L’école, un laboratoire d’humanité où conjuguer laïcité et spiritualités [1]L’article a été écrit à partir d’une synthèse de prise de notes sur la conférence.

À l’occasion des Controverses de Descartes proposées chaque année par les éditions Nathan, de nombreux chercheurs, écrivains, inspecteurs, éducateurs dont entre autres Pascal Balmand, Jean‑Marie Petitclerc ou encore Erik Orsena se sont réunis mercredi 29 novembre 2017 au grand amphithéâtre de la Sorbonne sous le patronage du ministre de l’éducation, Jean-Michel Blanquer, autour de la thématique « Apprendre quoi et comment ? ». Vaste question dont une après-midi n’aura bien évidemment pas permis de faire le tour, mais qui a ouvert des pistes de réflexion essentielles. Deux sujets ont été traités respectivement par quatre intervenants : « Apprendre à devenir un résistant intellectuel » et « Apprendre à lire, entre code et sens, entre labeur et plaisir ». Le présent article n’abordera que la première thématique. Mettons-nous donc à l’écoute du premier intervenant, Pascal Balmand, secrétaire général de l’enseignement catholique.

Devenir un résistant intellectuel

Prenant la parole, Pascal Balmand commence non pas par nous donner le mode d’emploi de cet apprentissage mais par révéler les questions sous-jacentes à cette thématique : s’agit-il de se défendre ou de proposer ? de résister ou d’adhérer ? de refuser ou de vouloir ? Questions auxquelles il se propose de répondre en montrant tout d’abord que l’école doit être un laboratoire d’humanité, dans laquelle il faut conjuguer laïcité et spiritualités, sans pour autant les mettre sur le même plan.

L’École : un laboratoire d’humanité

Pour lui : « l’Ecole porte une double mission : une mission d’enseignement et d’éducation. Une mission d’éducation par l’enseignement ». Elle est investie d’une mission politique au sens où elle a un rôle de socialisation, de formation des esprits et d’accès aux savoirs. Tous ces éléments relèvent donc de la construction de la personne, d’un processus d’humanisation. Travail jamais achevé, jamais gagné, qui permet non pas de lutter contre l’animalité, mais contre la barbarie sous ses multiples formes : sociales et économiques, culturelles, consuméristes sans oublier ce qu’il nomme les micro-barbaries intérieures ou encore la barbarie de la résignation et du désespoir. Ainsi : « l’Ecole doit contribuer à édifier en chaque élève une colonne vertébrale de liberté, d’usage du monde ».

Conjuguer laïcité et spiritualités

À l’heure même où la laïcité est au cœur de la vie républicaine tout en étant un tabou, un concept paradoxalement admis par tous et que l’on ne peut questionner, Pascal Balmand a le mérite, le courage d’affirmer que laïcité et spiritualités ne s’opposent pas. Elles sont à conjuguer ensemble. L’historien et secrétaire général de l’enseignement catholique définit la laïcité comme « principe politique, cadre juridique qui permet la coexistence, la rencontre entre des groupes différents dans le cadre de la neutralité de l’Etat », tout en rappelant qu’il s’agit d’une notion fourre-tout, dont sept visions distinctes ont été identifiées. La laïcité, ouverture à l’altérité, n’est donc pas une occultation du religieux mais une capacité commune à nous écouter, à partager. En ce qui concerne les spiritualités, il précise qu’il en existe des religieuses et des non-religieuses qui ont en commun « la même ouverture à un en-dedans de moi et un au-delà de moi ».

◆ Énoncé:
Recopiez sans rien changer, s’il vous plaît, le passage de l’article sur l’école, la laïcité et les spiritualités allant de « L’école, un laboratoire » à « sur la conférence. ».

◆ Lignes:
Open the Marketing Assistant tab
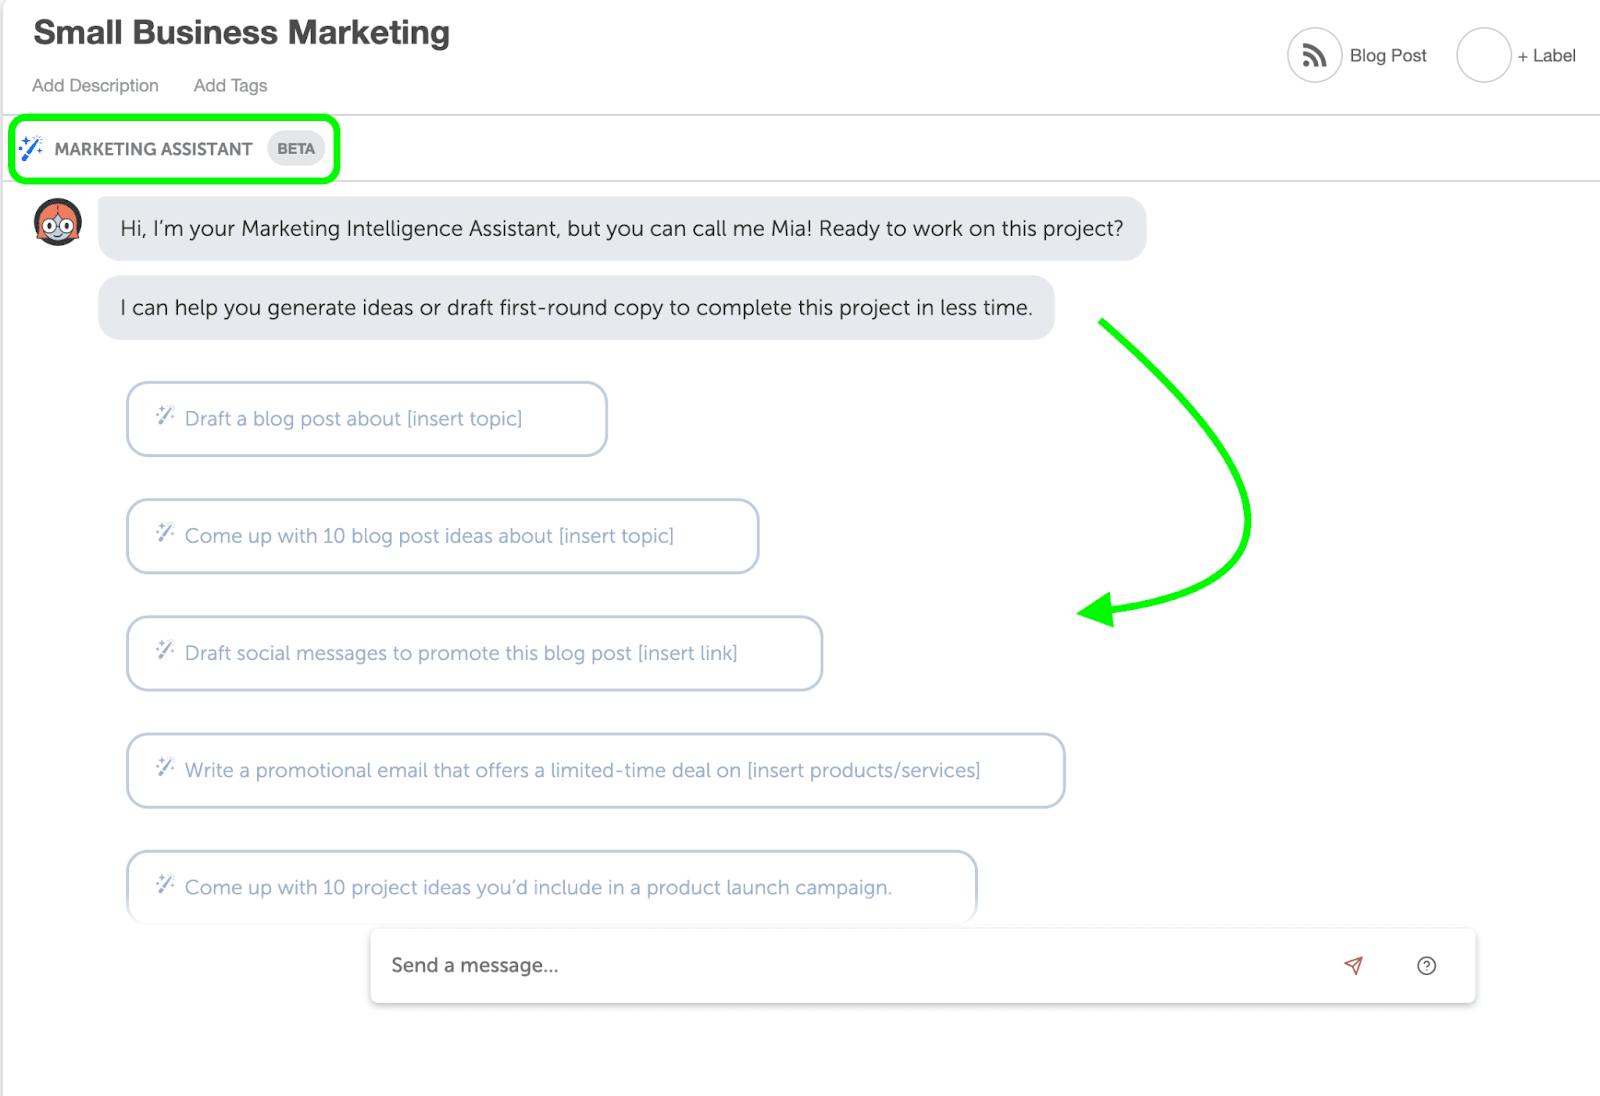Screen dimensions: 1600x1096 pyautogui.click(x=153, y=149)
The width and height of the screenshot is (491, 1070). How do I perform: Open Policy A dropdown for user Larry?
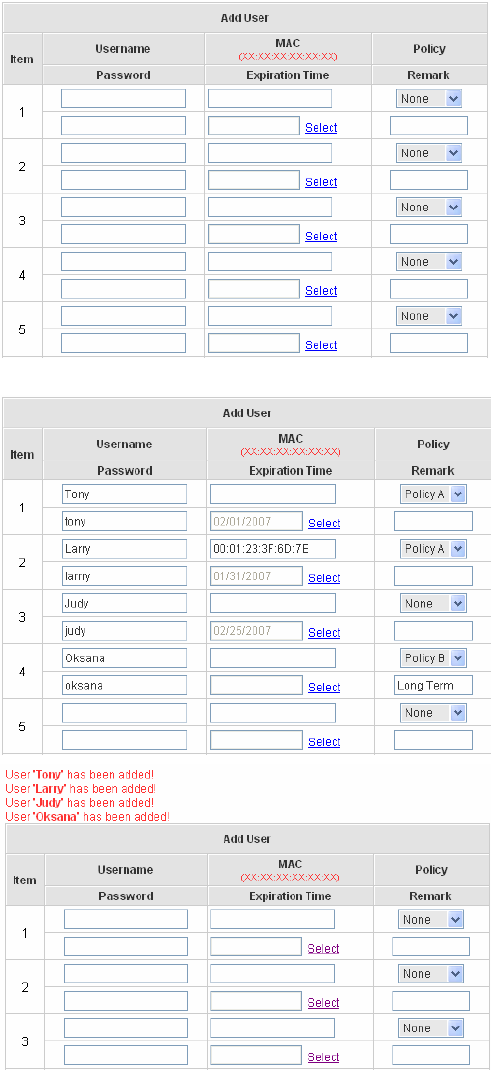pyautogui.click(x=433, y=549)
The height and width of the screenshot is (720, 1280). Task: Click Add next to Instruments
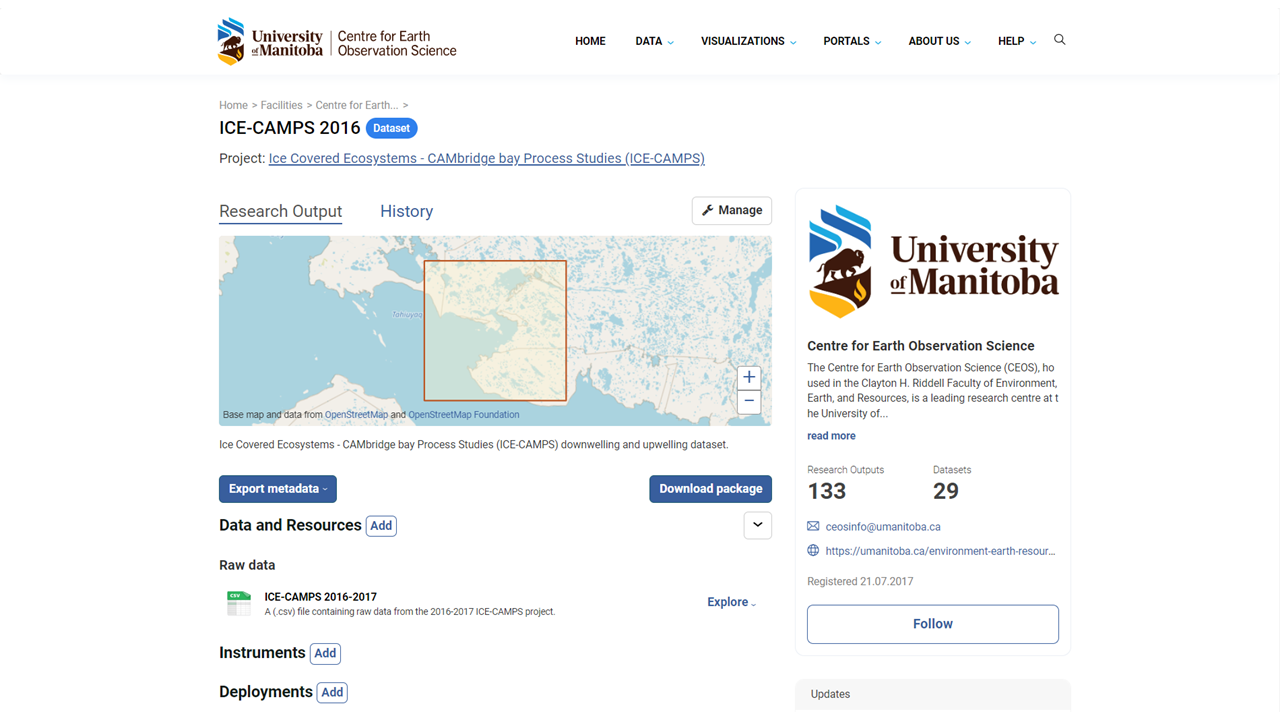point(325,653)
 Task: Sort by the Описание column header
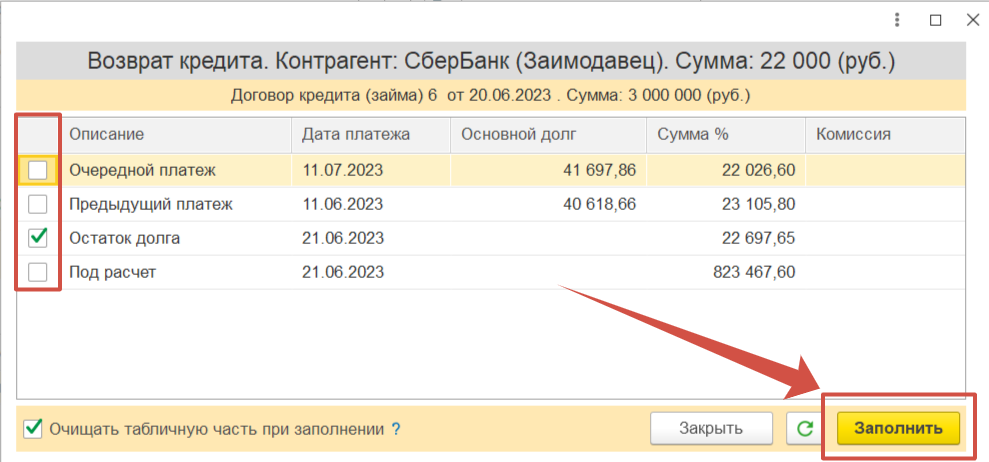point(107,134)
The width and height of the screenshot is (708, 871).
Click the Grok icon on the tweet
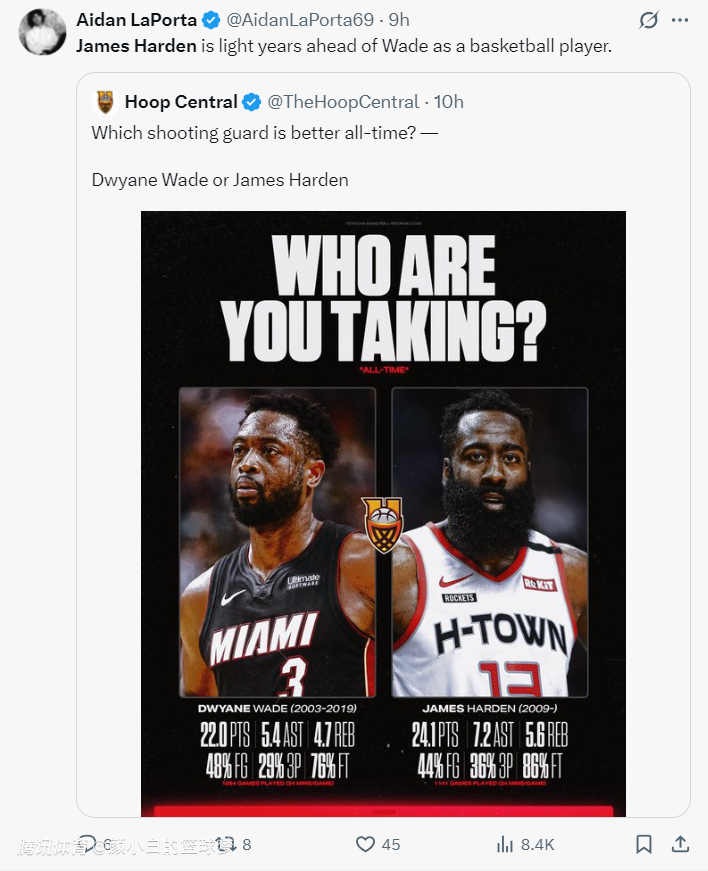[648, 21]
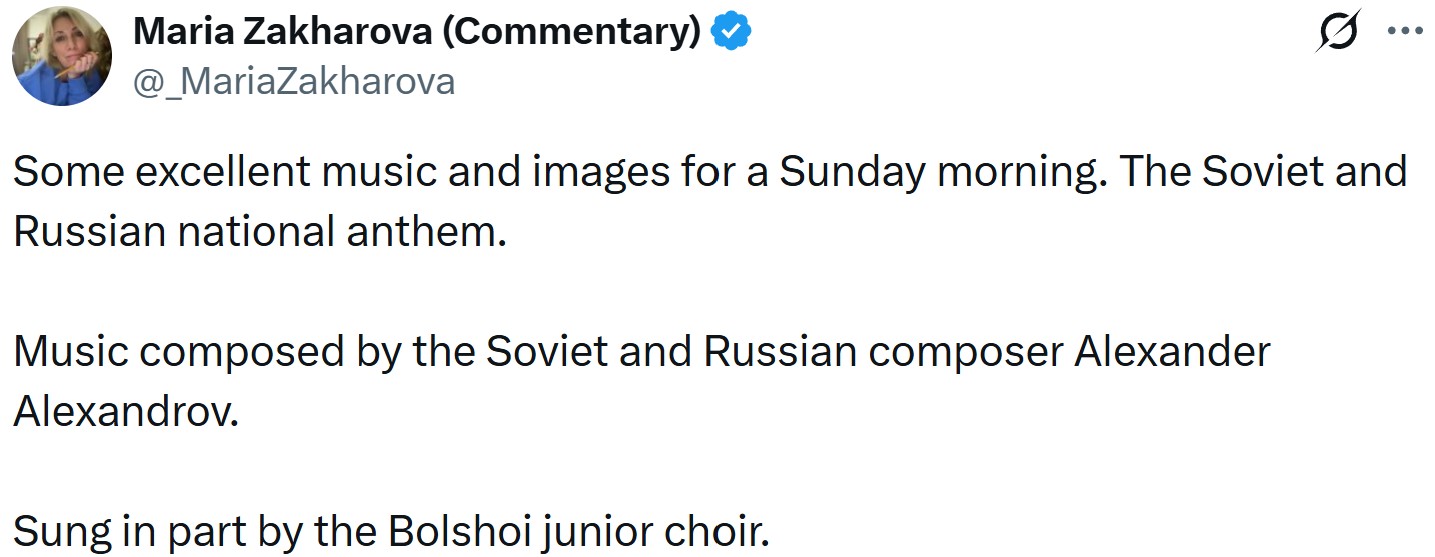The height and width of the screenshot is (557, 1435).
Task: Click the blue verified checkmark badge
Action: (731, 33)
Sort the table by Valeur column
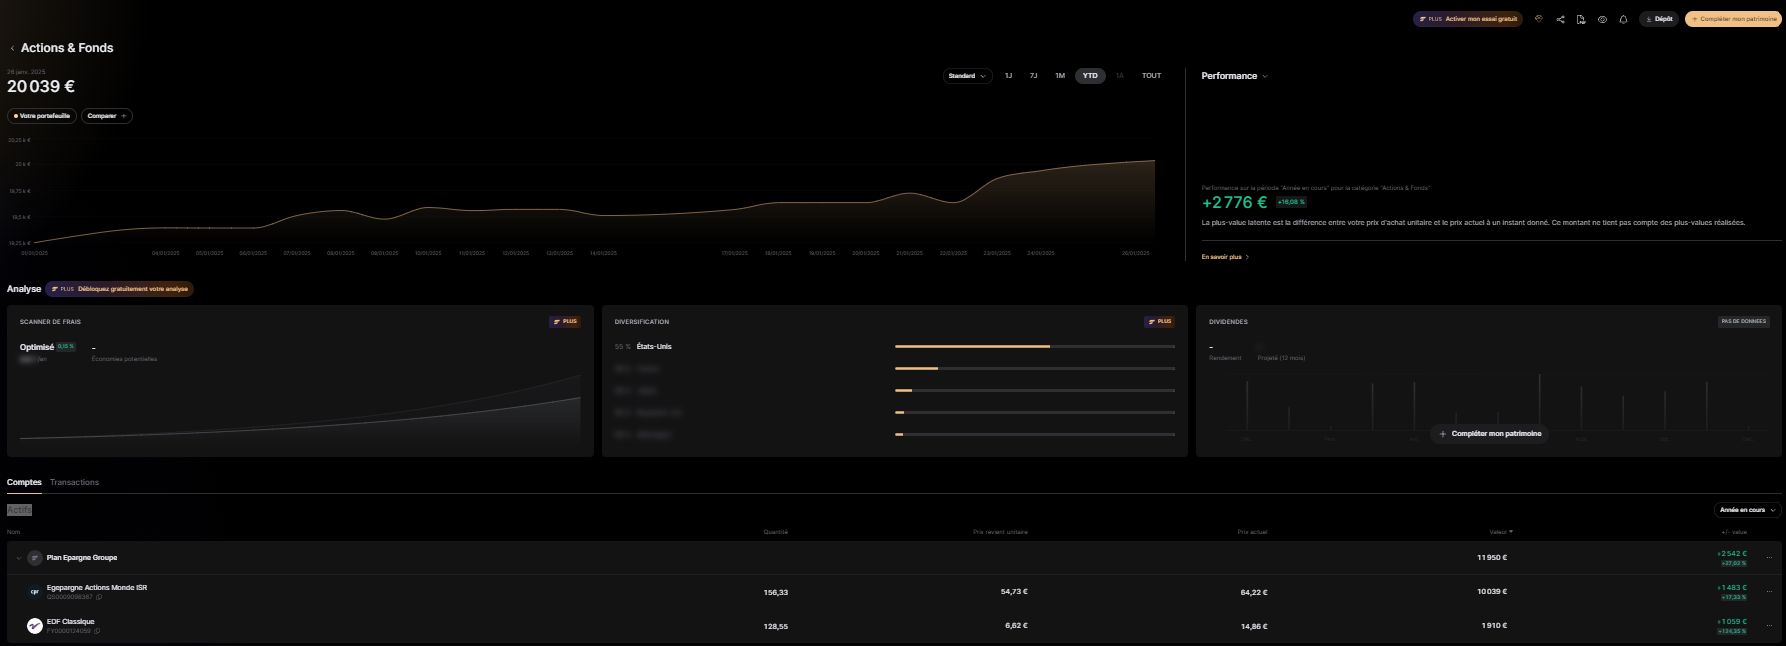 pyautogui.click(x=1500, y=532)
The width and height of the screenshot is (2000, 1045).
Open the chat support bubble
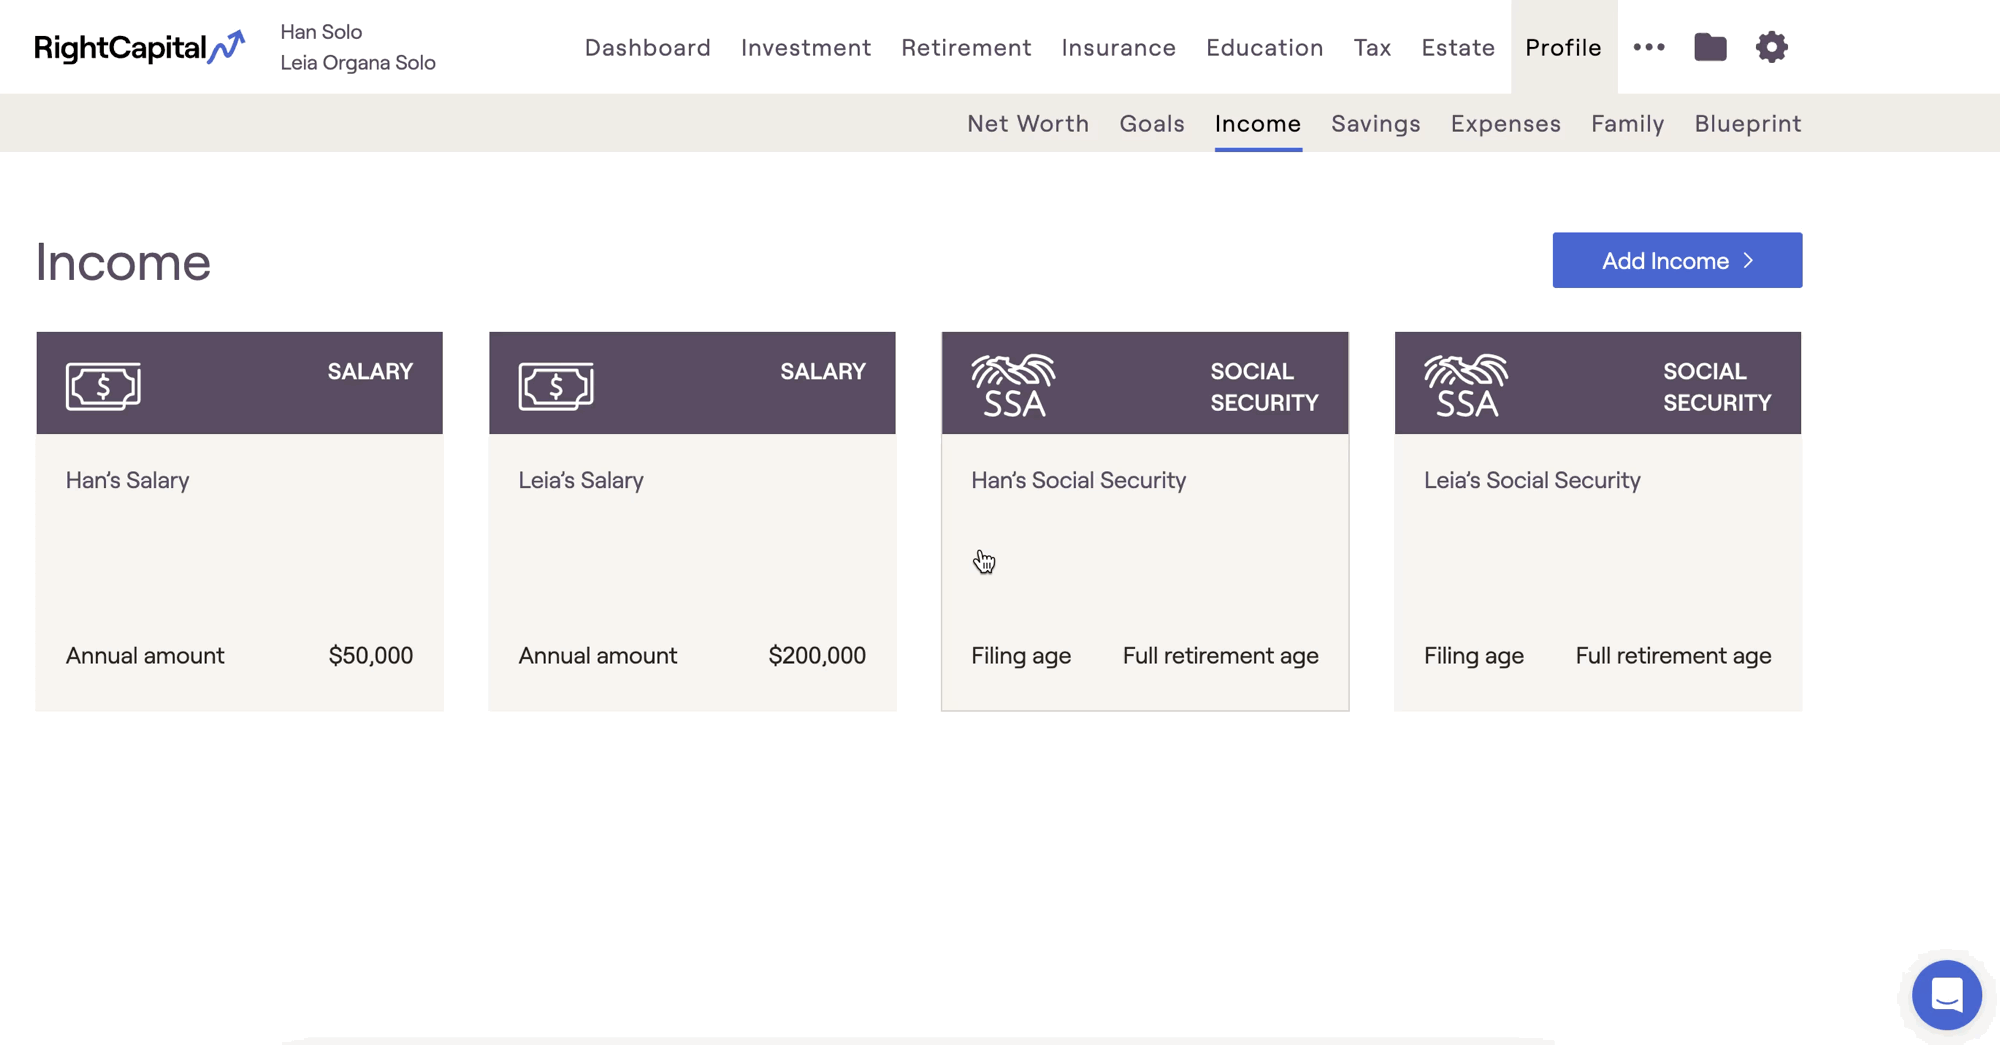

◆ Réponse:
L’école, un laboratoire d’humanité où conjuguer laïcité et spiritualités [1]L’article a été écrit à partir d’une synthèse de prise de notes sur la conférence.